The American Recovery and Reinvestment Act, which President Barack Obama signed in February, included a Making Work Pay Credit (MWPC), which led to revisions in the federal income tax withholding tables.
As cited by the IRS, new rates will begin for bi-weekly payroll April 3 and monthly payroll April 30.
While the new rates are intended to provide tax credits of $400 and $800 for single taxpayers and married couples, respectively, the plan could create potential problems, according to Franki Senter, payroll director for the University.
She said students and people holding multiple jobs are liable to be under-withheld at the end of the year.
Senter said she is worried many students have a lack of knowledge on the newly passed plan that can be potentially harmful to them. She said students need to be informed so they can access their own financial situation and not be shorthanded.
“We want to inform people that these new tax tables could cause problems for some people,” Senter said. “We’ve asked our payroll coordinators and personnel representatives to spread the word for us.”
Paul Florence, a junior in political science and employee of the School of Public and International Affairs Office, said he thinks the new plan is unfair.
“The fact that they’re lowering taxes is a good idea, but the fact that singles get less money back than married couples doesn’t seem fair,” Florence said.
According to the new tables, if both spouses earn wages and both file as “married” on their tax withholding, each will receive an additional $600 by the end of the year.
However, for students who have more than one job, they could see tax withholding reductions of up to $400, at each job.
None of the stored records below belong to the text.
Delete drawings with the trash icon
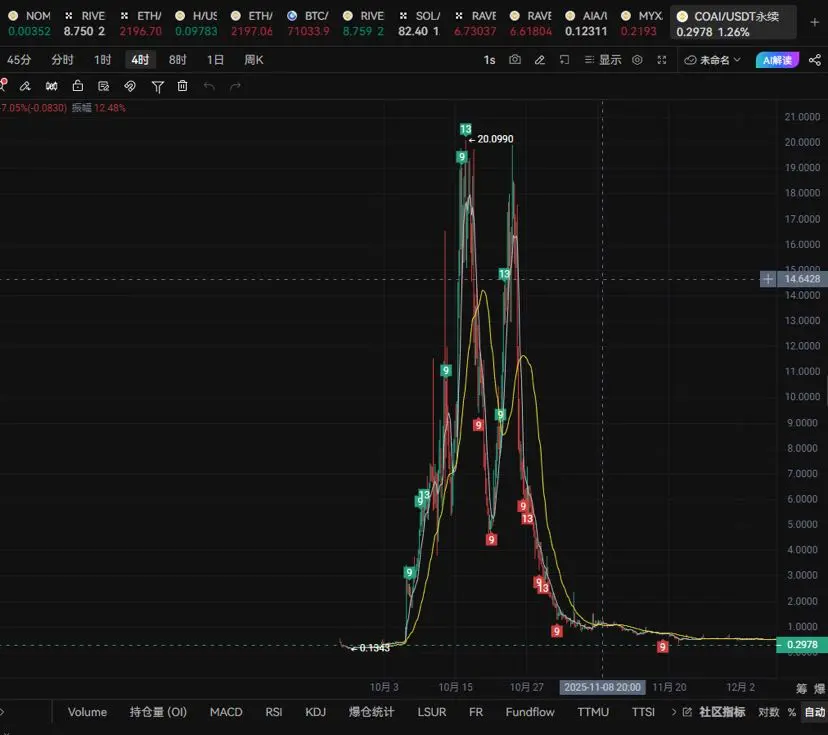The image size is (828, 735). point(182,86)
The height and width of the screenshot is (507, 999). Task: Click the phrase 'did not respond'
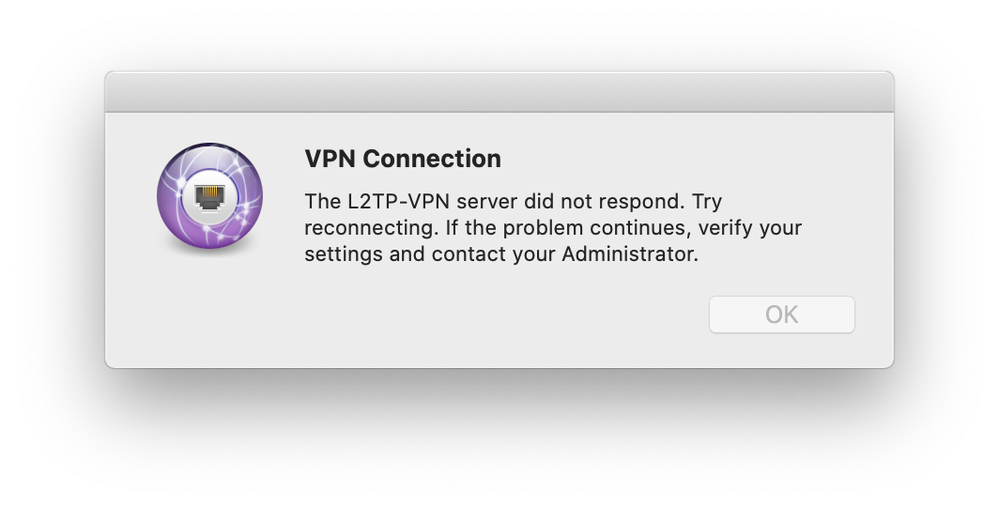593,201
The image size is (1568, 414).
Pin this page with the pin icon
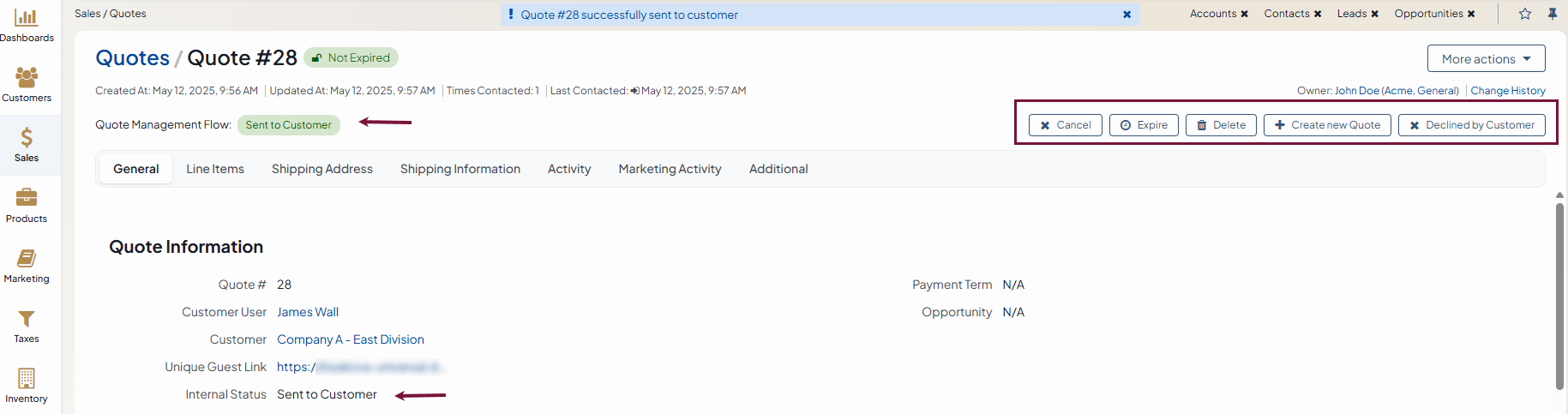click(x=1553, y=14)
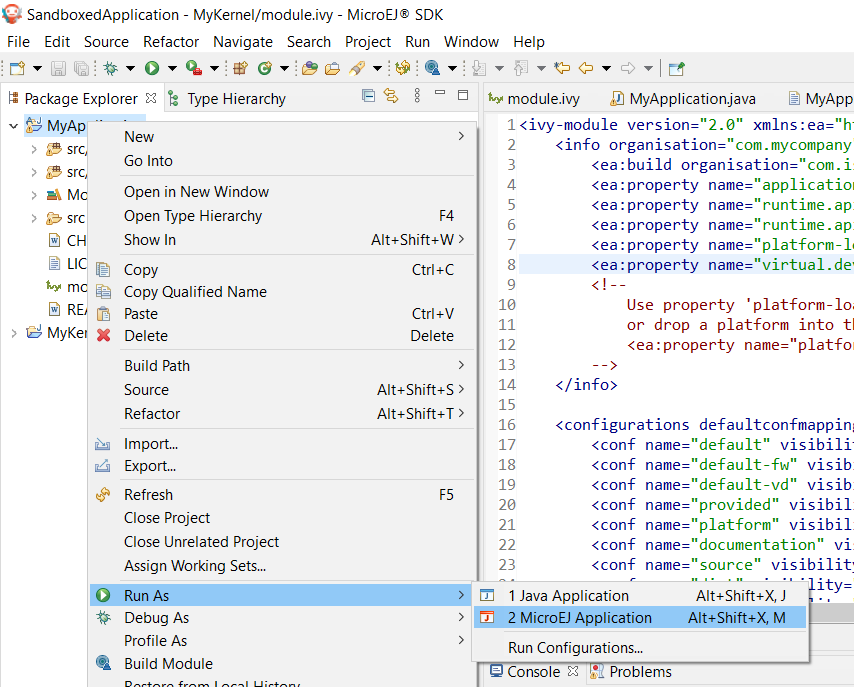The height and width of the screenshot is (687, 854).
Task: Open the Run button dropdown arrow
Action: pyautogui.click(x=170, y=69)
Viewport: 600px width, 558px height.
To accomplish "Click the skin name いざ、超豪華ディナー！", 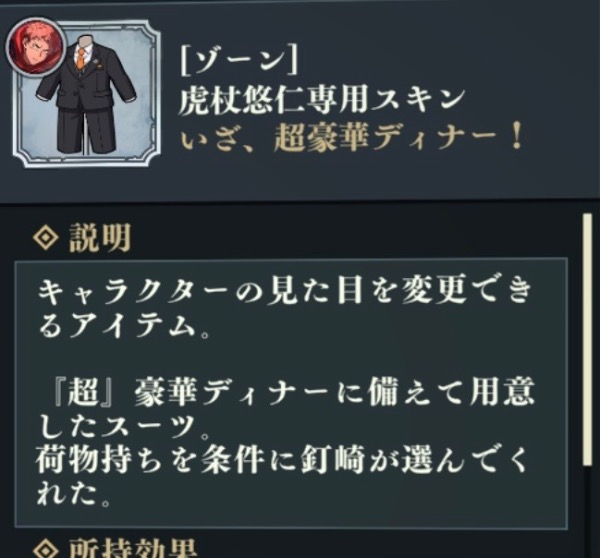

In addition, they will only be entitled to a credit, if single, of $400 or less.
Florence said the stimulus plan is going to be shorting Americans in the long-run.
“It seems that this stimulus plan is going to make the American people happy in the short run, but how much good is another extra $800 going to do you and what is it actually going to fix in our wrecked economy?” Paul asked.
Chelsea Schwabe, a freshman in communication, shared Florence’s concerns.
“Because I’m considered a dependent, I guess not receiving as much as everyone else is irritating,” she said. “In the long run I don’t think it’s really going to help.”
Schwabe’s biggest concern, however, is students lack of knowledge on the newly passed plan.
However, Brad Lacroix, a senior in history who works at a convenience store on campus said the new withholding tables are necessary.
“They [ government ] need to get the economy going and the economy mainly relies on families,” Lacroix said.
Senter said regardless, students need to start researching this new plan and applying it to their own financial situations.
“Take a look at your own situation and be informed,” Senter said.